**Problem to work on**
Only the number is wanted: count the lines in the data with "Collapse" in them.

### Records shown ###

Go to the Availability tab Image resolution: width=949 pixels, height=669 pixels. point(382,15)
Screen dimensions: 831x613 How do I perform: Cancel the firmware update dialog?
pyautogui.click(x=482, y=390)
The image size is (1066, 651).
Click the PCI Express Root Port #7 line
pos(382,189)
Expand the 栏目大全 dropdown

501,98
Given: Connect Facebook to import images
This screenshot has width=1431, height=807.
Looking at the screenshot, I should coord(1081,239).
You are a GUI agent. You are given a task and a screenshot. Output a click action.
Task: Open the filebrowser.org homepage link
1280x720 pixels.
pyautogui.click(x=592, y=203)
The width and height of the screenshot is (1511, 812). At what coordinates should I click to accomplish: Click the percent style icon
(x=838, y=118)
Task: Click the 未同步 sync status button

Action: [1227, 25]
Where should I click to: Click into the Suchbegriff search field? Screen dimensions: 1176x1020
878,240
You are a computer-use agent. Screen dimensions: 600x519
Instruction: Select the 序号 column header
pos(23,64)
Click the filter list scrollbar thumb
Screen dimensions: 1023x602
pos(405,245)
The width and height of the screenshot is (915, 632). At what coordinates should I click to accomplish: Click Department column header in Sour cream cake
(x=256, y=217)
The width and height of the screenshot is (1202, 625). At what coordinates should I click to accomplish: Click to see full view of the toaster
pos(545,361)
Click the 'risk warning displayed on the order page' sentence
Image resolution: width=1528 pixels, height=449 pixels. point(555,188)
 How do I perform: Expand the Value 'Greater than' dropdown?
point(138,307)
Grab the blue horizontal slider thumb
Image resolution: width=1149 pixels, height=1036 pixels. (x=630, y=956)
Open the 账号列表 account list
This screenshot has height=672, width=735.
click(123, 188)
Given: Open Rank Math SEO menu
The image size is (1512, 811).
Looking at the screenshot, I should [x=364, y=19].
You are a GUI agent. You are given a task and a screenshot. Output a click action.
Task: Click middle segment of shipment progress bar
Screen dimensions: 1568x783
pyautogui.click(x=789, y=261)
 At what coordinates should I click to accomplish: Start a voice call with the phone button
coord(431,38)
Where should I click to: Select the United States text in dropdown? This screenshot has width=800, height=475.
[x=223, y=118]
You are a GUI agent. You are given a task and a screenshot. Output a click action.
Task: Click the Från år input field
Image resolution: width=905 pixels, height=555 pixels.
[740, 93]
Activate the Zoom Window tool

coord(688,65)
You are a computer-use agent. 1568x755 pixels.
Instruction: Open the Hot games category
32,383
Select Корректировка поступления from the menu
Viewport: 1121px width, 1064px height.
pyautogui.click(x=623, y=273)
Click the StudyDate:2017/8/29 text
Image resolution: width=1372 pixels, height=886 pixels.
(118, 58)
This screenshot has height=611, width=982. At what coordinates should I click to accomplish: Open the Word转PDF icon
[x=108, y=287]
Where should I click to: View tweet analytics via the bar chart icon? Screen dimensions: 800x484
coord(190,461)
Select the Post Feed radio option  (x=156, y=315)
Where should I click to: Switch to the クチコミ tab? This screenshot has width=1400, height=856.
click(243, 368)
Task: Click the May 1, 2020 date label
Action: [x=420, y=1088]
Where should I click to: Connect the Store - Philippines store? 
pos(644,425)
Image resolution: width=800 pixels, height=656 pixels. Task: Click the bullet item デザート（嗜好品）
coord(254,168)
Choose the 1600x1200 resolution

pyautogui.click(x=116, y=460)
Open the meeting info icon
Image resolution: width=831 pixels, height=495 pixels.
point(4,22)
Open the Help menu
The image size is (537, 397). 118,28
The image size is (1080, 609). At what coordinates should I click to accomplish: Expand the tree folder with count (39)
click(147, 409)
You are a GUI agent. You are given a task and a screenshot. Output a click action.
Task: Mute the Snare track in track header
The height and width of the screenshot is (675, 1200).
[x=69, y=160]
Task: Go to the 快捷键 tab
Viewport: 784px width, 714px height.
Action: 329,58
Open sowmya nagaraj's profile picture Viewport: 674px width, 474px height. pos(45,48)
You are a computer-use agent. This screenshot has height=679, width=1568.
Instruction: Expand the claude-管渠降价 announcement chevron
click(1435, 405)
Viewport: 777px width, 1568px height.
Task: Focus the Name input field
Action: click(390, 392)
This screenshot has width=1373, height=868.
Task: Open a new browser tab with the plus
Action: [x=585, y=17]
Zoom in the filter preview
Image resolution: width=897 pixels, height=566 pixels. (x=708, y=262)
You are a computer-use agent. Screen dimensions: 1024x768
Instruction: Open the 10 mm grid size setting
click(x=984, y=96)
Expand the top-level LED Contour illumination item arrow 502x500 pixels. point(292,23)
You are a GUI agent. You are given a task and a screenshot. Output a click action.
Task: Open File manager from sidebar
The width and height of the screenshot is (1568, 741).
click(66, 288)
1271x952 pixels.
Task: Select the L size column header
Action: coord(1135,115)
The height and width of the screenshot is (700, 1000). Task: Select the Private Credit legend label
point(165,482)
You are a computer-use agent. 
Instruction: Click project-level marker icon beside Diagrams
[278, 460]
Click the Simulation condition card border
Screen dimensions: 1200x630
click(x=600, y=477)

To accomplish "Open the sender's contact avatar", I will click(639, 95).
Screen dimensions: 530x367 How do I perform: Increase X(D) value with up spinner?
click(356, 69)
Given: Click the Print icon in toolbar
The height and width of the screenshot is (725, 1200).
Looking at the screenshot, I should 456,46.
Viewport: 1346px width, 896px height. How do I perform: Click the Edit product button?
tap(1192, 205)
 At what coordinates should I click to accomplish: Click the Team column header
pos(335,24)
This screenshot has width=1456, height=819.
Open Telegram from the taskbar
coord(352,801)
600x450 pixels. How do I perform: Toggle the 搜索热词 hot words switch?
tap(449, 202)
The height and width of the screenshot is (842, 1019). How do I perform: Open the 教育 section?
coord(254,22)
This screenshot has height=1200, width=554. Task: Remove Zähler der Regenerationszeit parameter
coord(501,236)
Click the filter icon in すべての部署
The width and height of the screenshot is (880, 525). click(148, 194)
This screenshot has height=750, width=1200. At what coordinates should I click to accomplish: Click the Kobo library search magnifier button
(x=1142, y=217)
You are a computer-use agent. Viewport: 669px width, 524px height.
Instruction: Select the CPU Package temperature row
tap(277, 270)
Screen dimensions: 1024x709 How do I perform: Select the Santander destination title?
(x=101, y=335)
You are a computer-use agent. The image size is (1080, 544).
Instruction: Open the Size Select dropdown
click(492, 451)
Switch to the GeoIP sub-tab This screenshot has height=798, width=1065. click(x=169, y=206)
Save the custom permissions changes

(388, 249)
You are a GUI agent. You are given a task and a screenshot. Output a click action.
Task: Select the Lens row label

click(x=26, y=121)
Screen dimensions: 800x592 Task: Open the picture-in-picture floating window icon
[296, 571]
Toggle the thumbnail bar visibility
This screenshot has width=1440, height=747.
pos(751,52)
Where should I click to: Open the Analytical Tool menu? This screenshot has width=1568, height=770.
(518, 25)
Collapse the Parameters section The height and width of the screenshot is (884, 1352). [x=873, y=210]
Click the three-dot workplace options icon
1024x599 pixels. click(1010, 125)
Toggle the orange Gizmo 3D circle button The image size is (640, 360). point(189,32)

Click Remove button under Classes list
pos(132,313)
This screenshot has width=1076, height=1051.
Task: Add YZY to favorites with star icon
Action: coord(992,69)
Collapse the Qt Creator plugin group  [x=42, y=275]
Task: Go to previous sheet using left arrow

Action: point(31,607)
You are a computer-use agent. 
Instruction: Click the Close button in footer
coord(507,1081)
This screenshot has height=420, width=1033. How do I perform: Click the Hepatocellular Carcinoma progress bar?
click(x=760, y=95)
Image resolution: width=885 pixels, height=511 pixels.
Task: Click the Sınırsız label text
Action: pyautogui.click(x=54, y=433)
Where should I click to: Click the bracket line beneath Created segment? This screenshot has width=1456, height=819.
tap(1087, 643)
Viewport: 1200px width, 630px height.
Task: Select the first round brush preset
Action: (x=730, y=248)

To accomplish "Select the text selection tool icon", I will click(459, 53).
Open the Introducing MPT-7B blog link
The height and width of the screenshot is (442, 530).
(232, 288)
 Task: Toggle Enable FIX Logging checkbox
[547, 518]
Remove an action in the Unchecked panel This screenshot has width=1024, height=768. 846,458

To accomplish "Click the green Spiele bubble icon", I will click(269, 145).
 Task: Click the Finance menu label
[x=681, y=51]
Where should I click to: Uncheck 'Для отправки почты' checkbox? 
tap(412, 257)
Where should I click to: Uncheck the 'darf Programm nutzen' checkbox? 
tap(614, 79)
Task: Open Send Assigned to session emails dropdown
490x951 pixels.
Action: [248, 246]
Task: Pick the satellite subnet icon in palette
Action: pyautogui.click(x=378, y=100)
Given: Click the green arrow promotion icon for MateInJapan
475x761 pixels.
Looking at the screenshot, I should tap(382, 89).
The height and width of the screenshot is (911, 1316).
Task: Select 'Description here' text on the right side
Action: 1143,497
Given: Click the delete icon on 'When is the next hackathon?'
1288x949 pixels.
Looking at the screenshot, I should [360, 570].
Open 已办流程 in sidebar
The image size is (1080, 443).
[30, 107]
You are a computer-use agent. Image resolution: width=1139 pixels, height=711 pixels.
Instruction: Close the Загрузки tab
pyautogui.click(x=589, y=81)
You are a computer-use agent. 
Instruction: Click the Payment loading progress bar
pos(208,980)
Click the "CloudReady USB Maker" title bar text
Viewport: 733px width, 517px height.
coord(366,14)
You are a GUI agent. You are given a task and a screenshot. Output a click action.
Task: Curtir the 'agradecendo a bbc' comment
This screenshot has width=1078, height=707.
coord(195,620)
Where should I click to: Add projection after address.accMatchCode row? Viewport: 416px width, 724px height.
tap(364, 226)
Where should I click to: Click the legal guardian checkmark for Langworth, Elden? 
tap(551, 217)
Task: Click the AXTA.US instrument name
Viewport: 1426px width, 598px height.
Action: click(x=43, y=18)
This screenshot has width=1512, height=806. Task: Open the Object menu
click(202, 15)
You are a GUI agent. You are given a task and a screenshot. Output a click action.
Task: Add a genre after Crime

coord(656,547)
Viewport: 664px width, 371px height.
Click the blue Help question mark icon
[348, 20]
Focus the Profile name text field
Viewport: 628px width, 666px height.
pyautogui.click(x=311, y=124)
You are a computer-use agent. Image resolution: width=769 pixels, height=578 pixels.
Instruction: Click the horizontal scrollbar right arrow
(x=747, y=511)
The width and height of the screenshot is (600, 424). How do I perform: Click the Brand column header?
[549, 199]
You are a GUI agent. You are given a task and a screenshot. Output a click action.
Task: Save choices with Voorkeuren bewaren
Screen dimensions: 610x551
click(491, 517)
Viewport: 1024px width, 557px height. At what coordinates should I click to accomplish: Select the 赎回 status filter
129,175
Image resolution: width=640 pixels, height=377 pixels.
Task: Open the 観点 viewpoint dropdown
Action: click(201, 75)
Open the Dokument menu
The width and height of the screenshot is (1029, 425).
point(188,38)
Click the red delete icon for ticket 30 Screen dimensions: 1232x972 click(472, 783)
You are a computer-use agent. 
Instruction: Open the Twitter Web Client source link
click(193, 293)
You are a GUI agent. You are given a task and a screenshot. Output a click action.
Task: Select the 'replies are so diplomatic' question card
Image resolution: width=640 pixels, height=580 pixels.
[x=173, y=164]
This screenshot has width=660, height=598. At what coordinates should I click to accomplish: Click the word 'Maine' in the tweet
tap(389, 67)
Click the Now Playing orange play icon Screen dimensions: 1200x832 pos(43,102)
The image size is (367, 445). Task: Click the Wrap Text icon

###

**Answer to the problem**
2